Lantas mengapa berita itu disebut hoaks?

Aliansi Jurnalis Independen (AJI) meminta pemerintah agar tidak sembarangan memberikan cap atau stempel hoaks terhadap insiden yang terjadi di Desa Wadas, Kecamatan Bener, Kabupaten Purworejo, Jawa Tengah.  

"Pemerintah terlihat berupaya mendistorsi berita terkait pengamanan berlebihan, kekerasan, dan penangkapan yang dilakukan aparat. Hal tersebut setidaknya tergambar dalam konferensi pers yang disampaikan Menko Polhukam Mahfud MD di Jakarta pada Rabu (9/2)," ujar Ketua AJI Sasmito dalam keterangan tertulisnya di laman resmi AJI, dilihat pada Ahad (13/2/2022).

Bahkan akun media sosial Humas Polri juga memberikan stempel serupa pada konten milik Wadas Melawan. Polisi membuat narasi bahwa ada warga yang membawa senjata tajam dan diamankan polisi. Padahal media mainstream melaporkan bahwa senjata tajam yang dibawa warga merupakan alat untuk mencari rumput pakan ternak.

"Melihat sejumlah fakta tersebut, AJI Indonesia menyerukan pemerintah untuk menghentikan pelabelan hoaks peristiwa di Wadas yang sewenang-wenang dan berdasarkan klaim yang dianggap sesuai dengan narasi yang diharapkan aparat," kata Sasmito menegaskan.

Sasmito melanjutkan, Jaringan Pengecekan Fakta Internasional mengharuskan adanya prinsip-prinsip. Mulai dari komitmen nonpartisan dan keadilan, komitmen transparansi atas sumber, transparansi metodologi (pengecekan fakta), hingga komitmen atas koreksi yang terbuka dan jujur.

Kemudian, kata Sasmito, pers nasional agar menjalankan fungsi kontrol sosial seperti diamanatkan Undang-Undang Pers. Termasuk melakukan pengawasan, kritik, koreksi, dan saran terhadap hal-hal yang berkaitan dengan kepentingan umum. Seperti pembangunan proyek Bendungan Bener yang berdampak kepada warga Wadas.

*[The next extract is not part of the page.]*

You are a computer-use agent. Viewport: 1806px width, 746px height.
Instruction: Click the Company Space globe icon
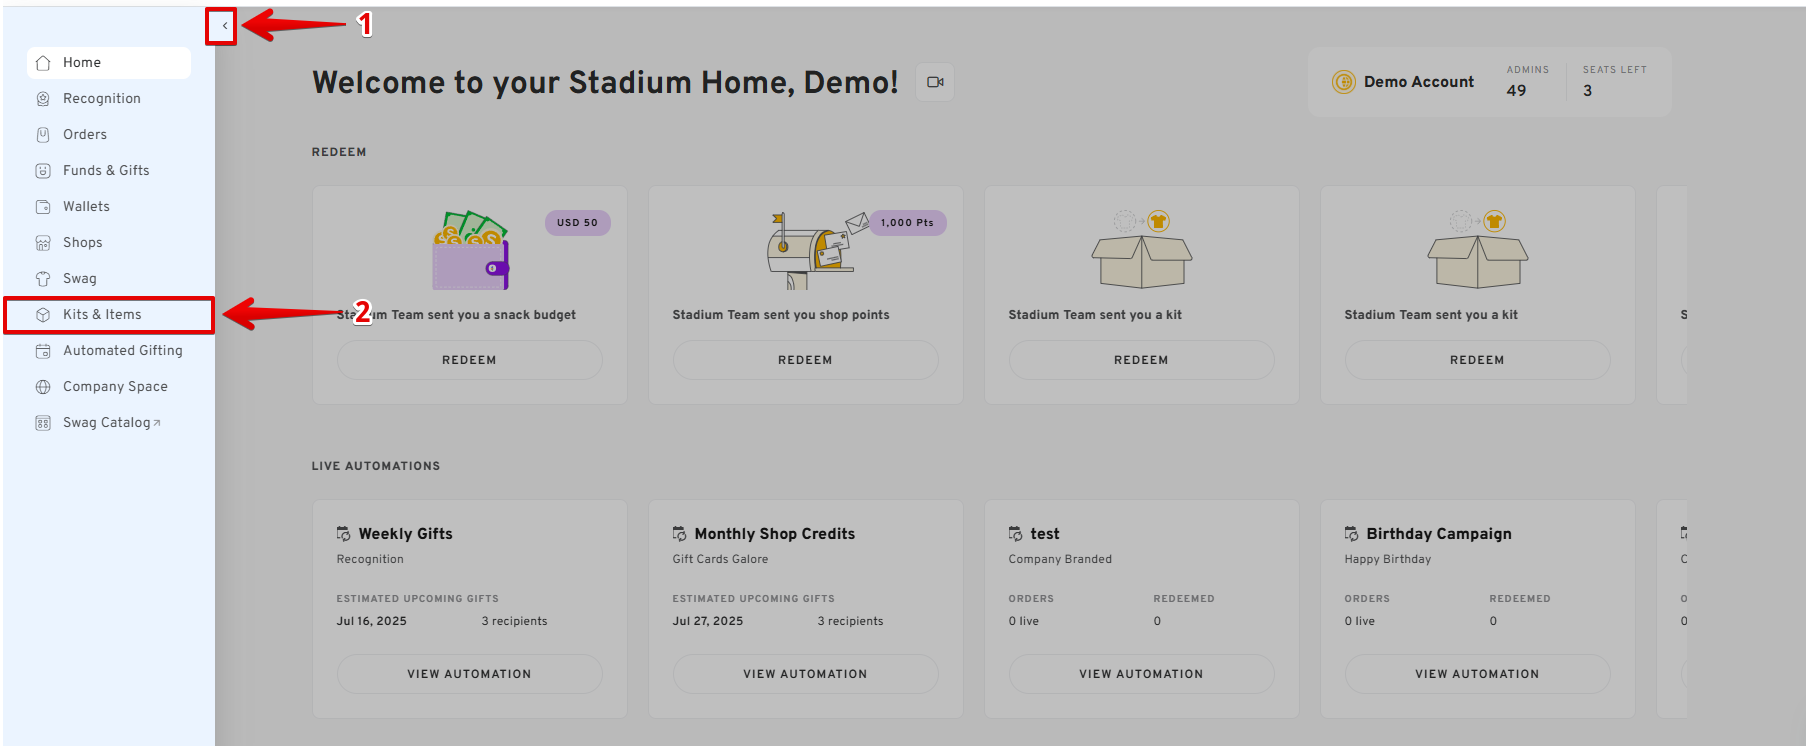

"Pers nasional untuk memberikan suara kepada mereka yang tidak bisa bersuara. Sebab hanya pers yang mendapat jaminan perlindungan UU Pers, yang dapat menjadi juru bicara publik saat berhadapan dengan pemerintah atau penguasa," ujar Sasmito.

AJI juga menyerukan agar jurnalis bersikap independen dan menghasilkan berita yang akurat terkait peristiwa di Wadas. Independen dapat diartikan memberitakan peristiwa atau fakta tanpa campur tangan, paksaan, dan intervensi dari pihak lain termasuk pemilik perusahaan.

Revisi hoaks

Divisi Humas Mabes Polri sebelumnya merevisi kalimat dalam unggahan soal pengepungan masjid di Wadas oleh polisi. Namun, Polri tetap mengategorikan kabar itu sebagai hoaks.

Pada kalimat terdahulu disebutkan, "Faktanya pada saat pengukuran tanah di depan masjid, segelintir warga membawa sajam dan melempar batu."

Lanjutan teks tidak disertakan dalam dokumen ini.